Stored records
....................

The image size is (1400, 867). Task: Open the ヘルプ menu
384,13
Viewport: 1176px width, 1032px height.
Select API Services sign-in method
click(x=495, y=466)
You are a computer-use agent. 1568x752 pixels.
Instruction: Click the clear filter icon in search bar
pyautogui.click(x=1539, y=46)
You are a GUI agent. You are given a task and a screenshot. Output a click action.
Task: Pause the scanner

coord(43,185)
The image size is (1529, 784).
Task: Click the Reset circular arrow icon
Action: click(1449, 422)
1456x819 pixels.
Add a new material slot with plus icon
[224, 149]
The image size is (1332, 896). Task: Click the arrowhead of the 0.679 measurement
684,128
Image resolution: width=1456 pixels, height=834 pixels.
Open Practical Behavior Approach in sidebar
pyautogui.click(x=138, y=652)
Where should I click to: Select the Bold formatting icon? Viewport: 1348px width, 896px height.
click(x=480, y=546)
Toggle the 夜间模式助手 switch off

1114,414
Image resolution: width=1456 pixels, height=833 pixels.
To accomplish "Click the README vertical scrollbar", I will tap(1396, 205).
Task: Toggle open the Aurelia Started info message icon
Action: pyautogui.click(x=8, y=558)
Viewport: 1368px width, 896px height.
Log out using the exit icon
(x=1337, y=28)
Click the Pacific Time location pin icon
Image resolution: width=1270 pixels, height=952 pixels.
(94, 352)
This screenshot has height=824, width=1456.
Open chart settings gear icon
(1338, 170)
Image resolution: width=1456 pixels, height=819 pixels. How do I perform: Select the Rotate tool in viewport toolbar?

....................

▸ **What you have to do**: Count up the lines in the entries above where the word "screenshot" appears, and give the figure with nothing added.

▸ **Solution to this problem**: 2